* Text passage *
# # # # # # #
Star Wars Episode III: Franchise Killing 101 (2005)

 

Here we conclude the Star Wars anthology, topping off beloved prequels The Phantom Suck and Attack of the Suck with the epic Revenge of the Suck. With nearly effortless precision George Lucas has managed to wholly eradicate all that I enjoyed about the Star Wars film series. With Phantom Menace we forgave him because we knew he was now fat and hadn’t actually directed a movie since A New Hope. With Attack of the Clones we figured its monumental failure would persuade old GL to hand off directorial and scripting reigns to someone more capable. With Revenge of the Sith we assumed that, since the story of Darth Vader’s rise was essentially written in stone, that nothing, not even Lucas’ inept directing and ‘vision’ could sour the experience. However, if there’s one thing the prequels have taught me, it’s to never underestimate the power of full creative control.
# # # # # # #
* Tasks to carry out *
**a.** According to the Episode III review, which movie had Lucas last directed before Phantom Menace?
**b.** Print the Episode III review from "Here we conclude" up to and including "full creative control.".
**c.** Proceed with the Episode III review, picking up right after its final sentence.

* Collected data *
# # # # # # #
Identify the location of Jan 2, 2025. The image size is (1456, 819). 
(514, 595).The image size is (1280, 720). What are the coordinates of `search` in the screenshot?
# # # # # # #
* Expected answers *
**a.** A New Hope.

**b.**
Here we conclude the Star Wars anthology, topping off beloved prequels The Phantom Suck and Attack of the Suck with the epic Revenge of the Suck. With nearly effortless precision George Lucas has managed to wholly eradicate all that I enjoyed about the Star Wars film series. With Phantom Menace we forgave him because we knew he was now fat and hadn’t actually directed a movie since A New Hope. With Attack of the Clones we figured its monumental failure would persuade old GL to hand off directorial and scripting reigns to someone more capable. With Revenge of the Sith we assumed that, since the story of Darth Vader’s rise was essentially written in stone, that nothing, not even Lucas’ inept directing and ‘vision’ could sour the experience. However, if there’s one thing the prequels have taught me, it’s to never underestimate the power of full creative control.

**c.**
Before I lay too far into his latest abomination, let it be known that I do indeed love all that Star Wars was and should be. A New Hope and Return of the Jedi are both clumsy but charming, while The Empire Strikes Back is a cinematic masterpiece in which the trilogy as we know it would have never taken form otherwise. In A New Hope Vader was bossy and spooky; respectable, but not legendary, while in Jedi he was a caped mannequin upstaged by the loveable and crusty Palpatine. No, it was in Empire that Darth Vader became the scene-chewing villain that would become an archetype of all that is right and true for an epic antagonist. It was in Empire that the “Force” became more than a trick used for making odd noises and shooting proton torpedoes. Through Yoda, the philosophy of the Jedi was given shape, and the power and scope of their legacy was realized for the first time. Empire had energy; Luke’s fairly tame training was beautifully interwoven with his friends' plight on cloud city, and we come to appreciate the full power and influence of the Empire through Lando’s betrayal. Lando, for those who weren’t aware, is the greatest action hero cinema will ever know. Only one man can call Han Solo a pirate and walk away, and that man endorses Colt 45.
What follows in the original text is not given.